**Instructions to follow**
Extract the lines beginning with the line that contains "Identify the location of the" and ending with the line that contains "(592, 513).", and reproduce them without change, leaving out the pictures.

** begin Data shown **

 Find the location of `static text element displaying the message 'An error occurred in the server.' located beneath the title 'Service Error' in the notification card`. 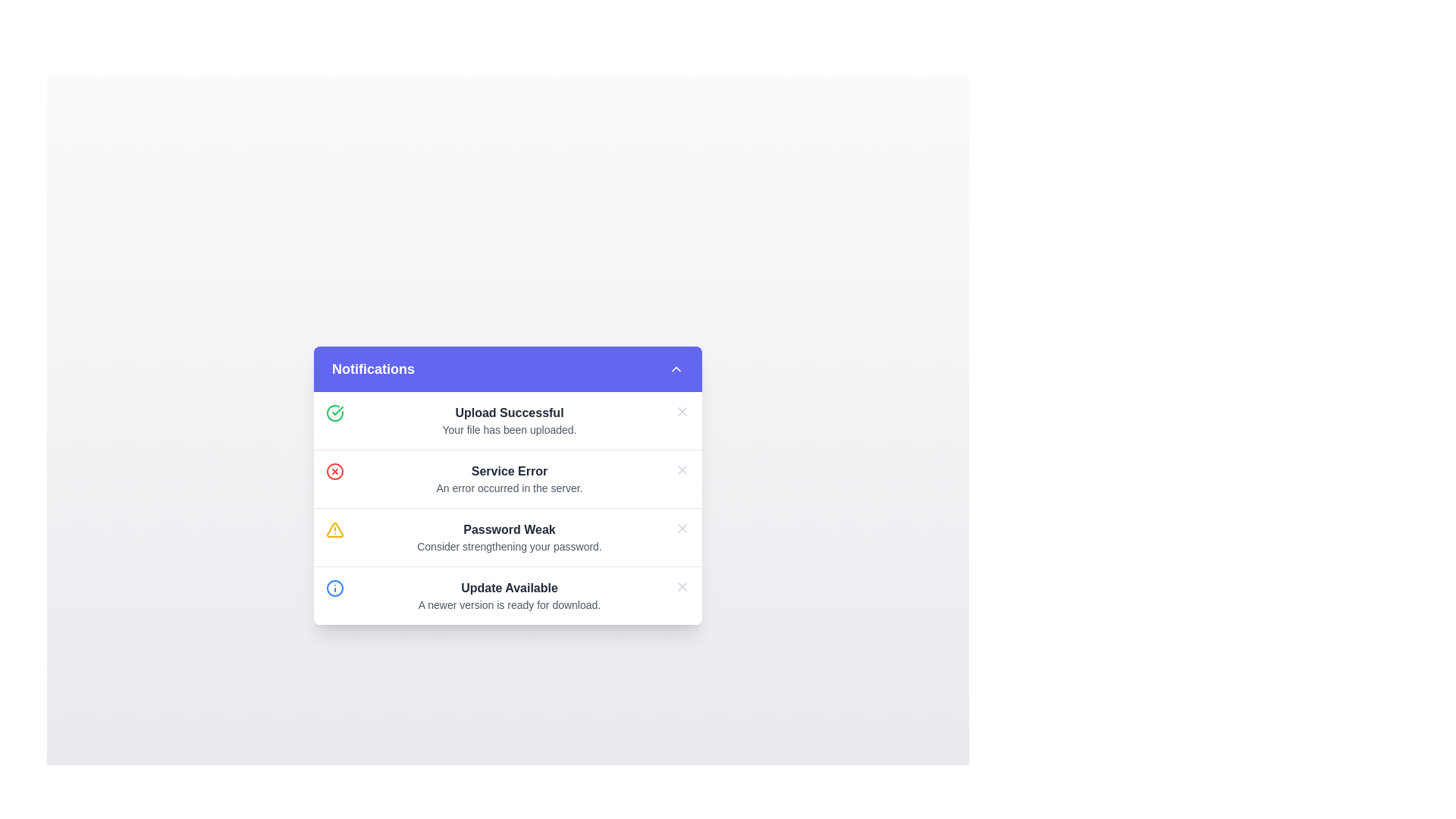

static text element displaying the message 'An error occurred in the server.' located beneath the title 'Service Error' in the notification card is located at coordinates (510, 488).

** end Data shown **
** begin Data shown **

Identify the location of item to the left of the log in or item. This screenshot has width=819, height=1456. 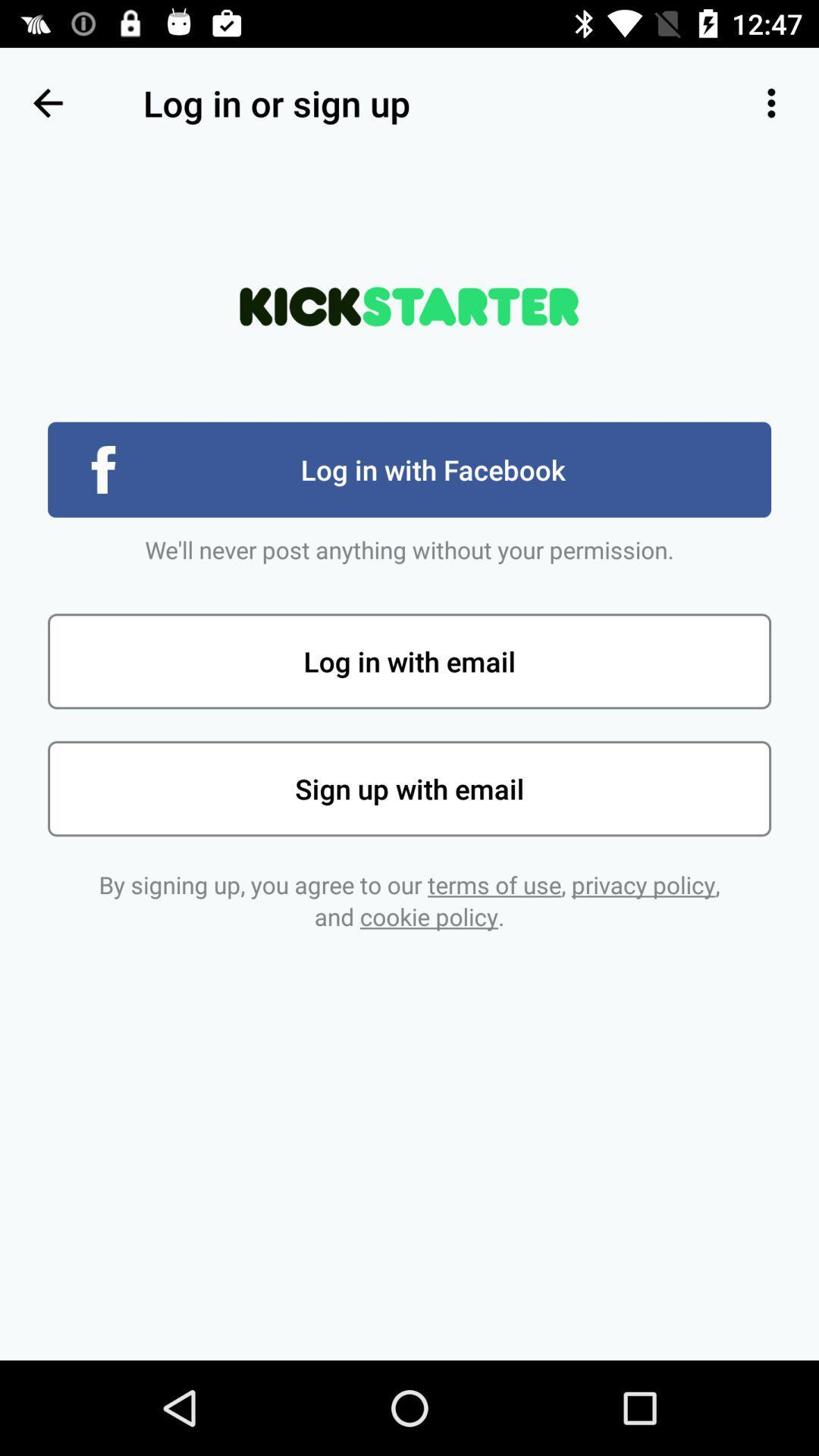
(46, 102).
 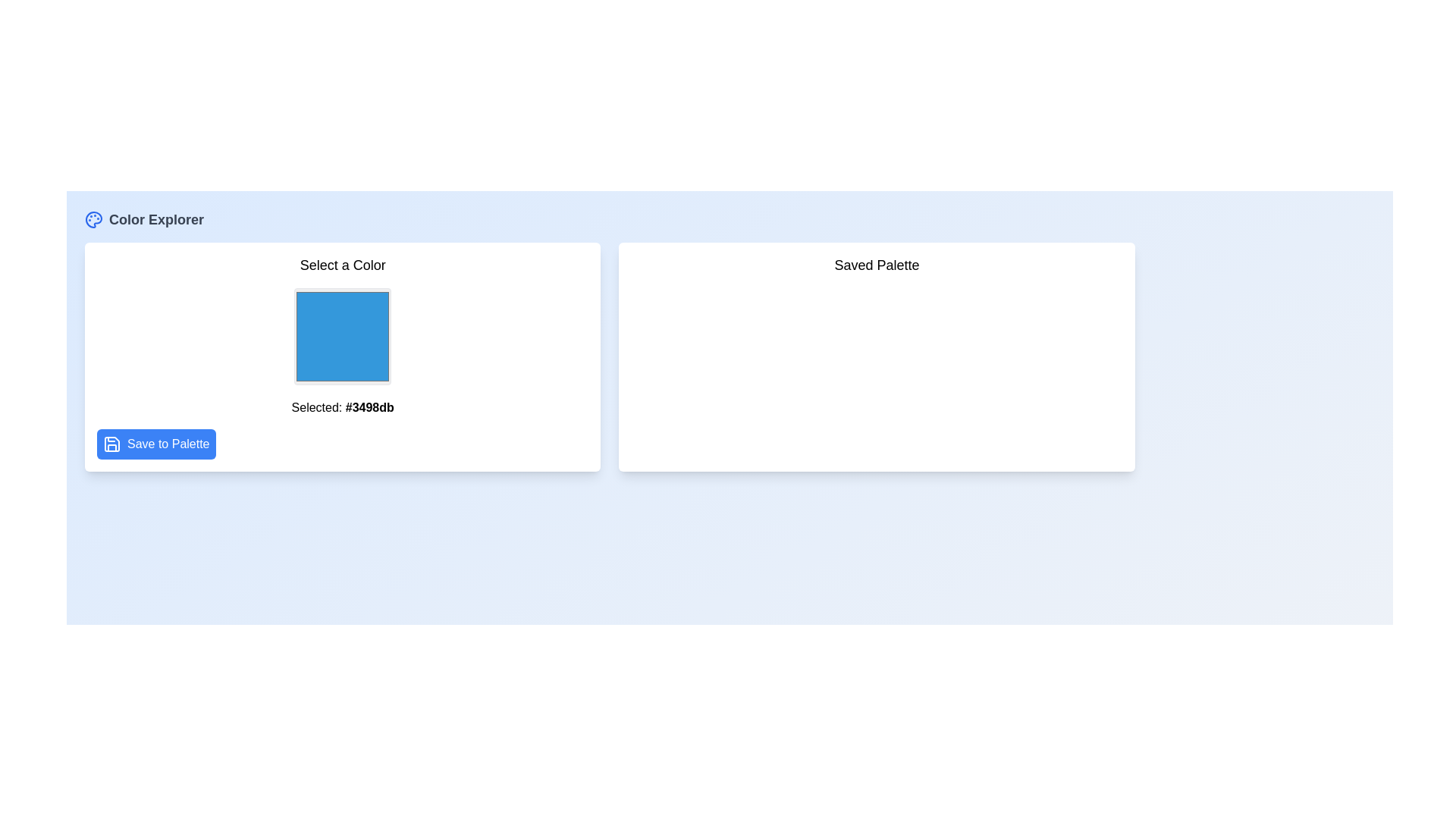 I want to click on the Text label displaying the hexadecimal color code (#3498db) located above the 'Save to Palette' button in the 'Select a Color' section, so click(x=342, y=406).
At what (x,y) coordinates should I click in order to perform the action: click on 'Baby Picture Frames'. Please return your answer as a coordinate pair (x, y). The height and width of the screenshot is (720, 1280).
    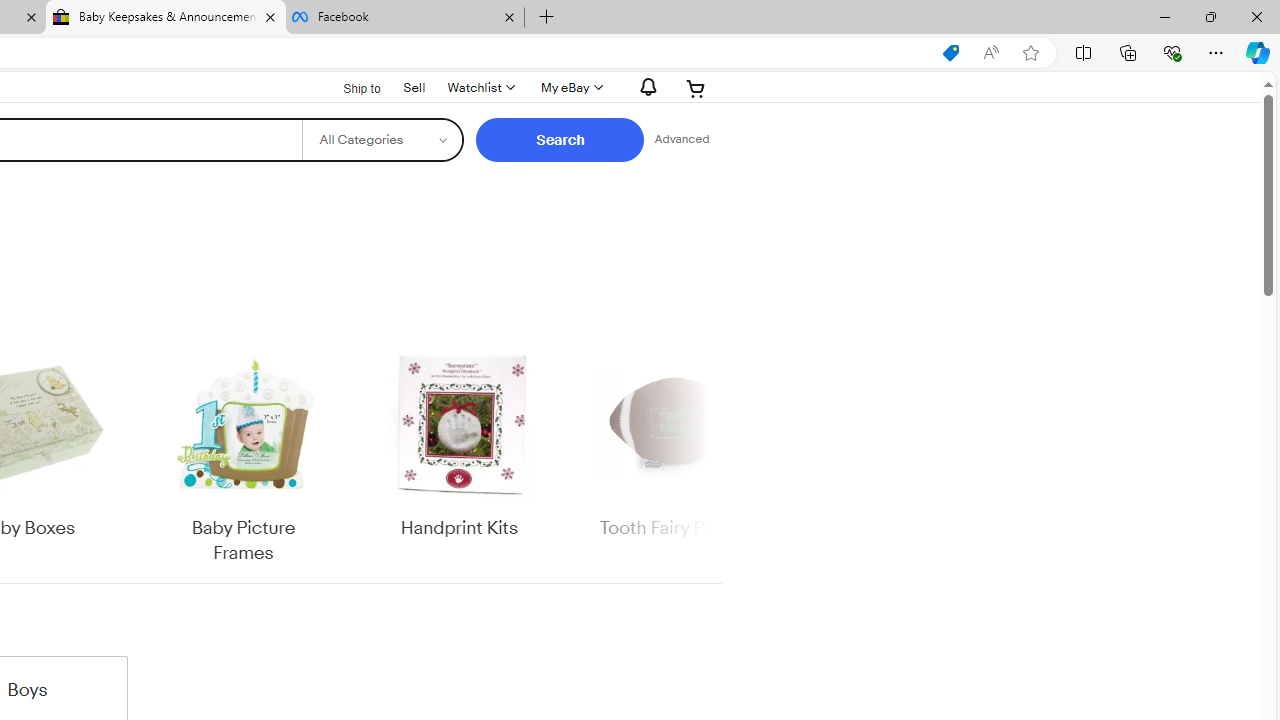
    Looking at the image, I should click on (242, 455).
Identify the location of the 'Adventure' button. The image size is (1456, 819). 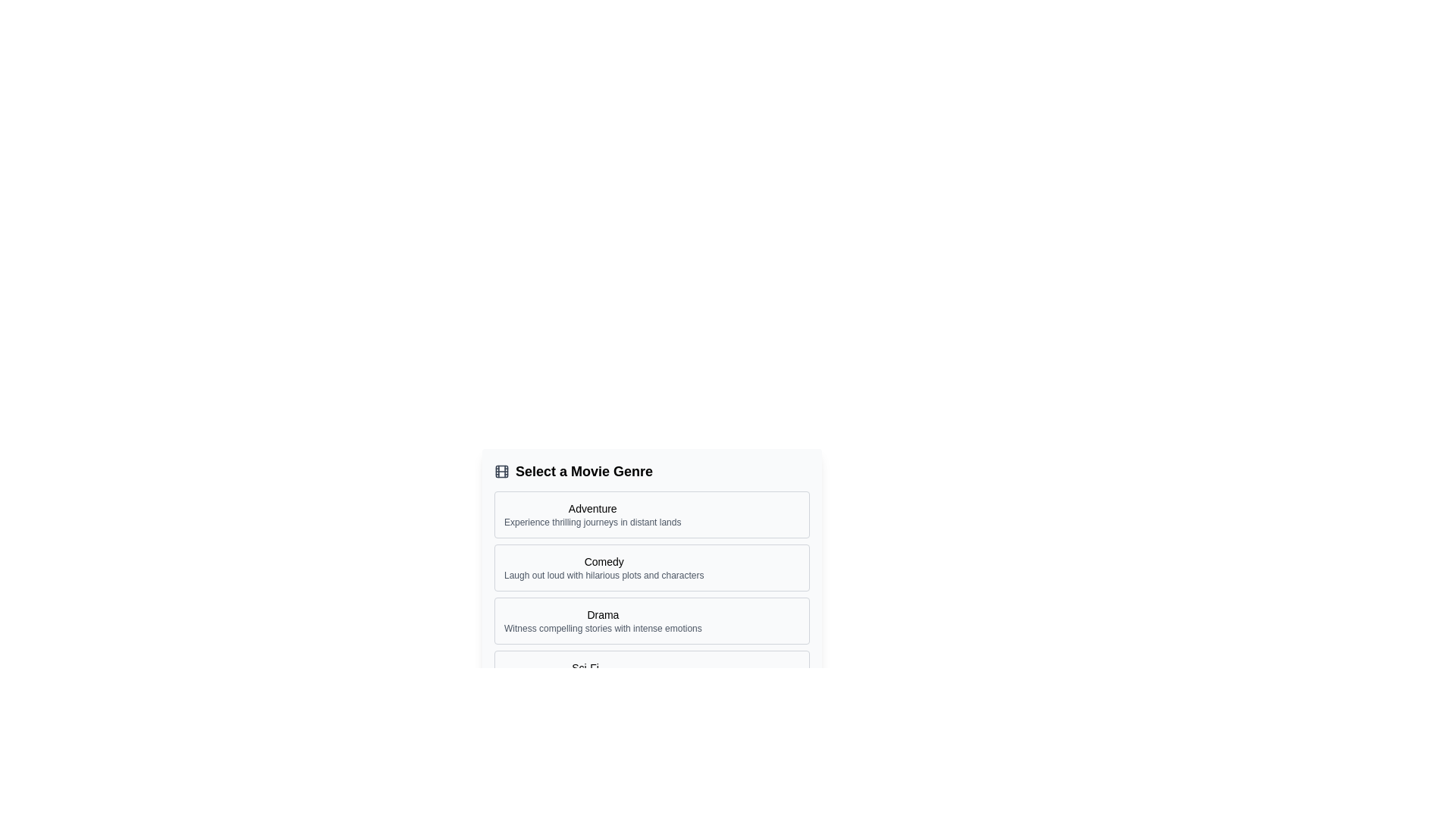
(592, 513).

** end Data shown **

**Expected answer**
Identify the location of the 'Adventure' button. The image size is (1456, 819). 
(592, 513).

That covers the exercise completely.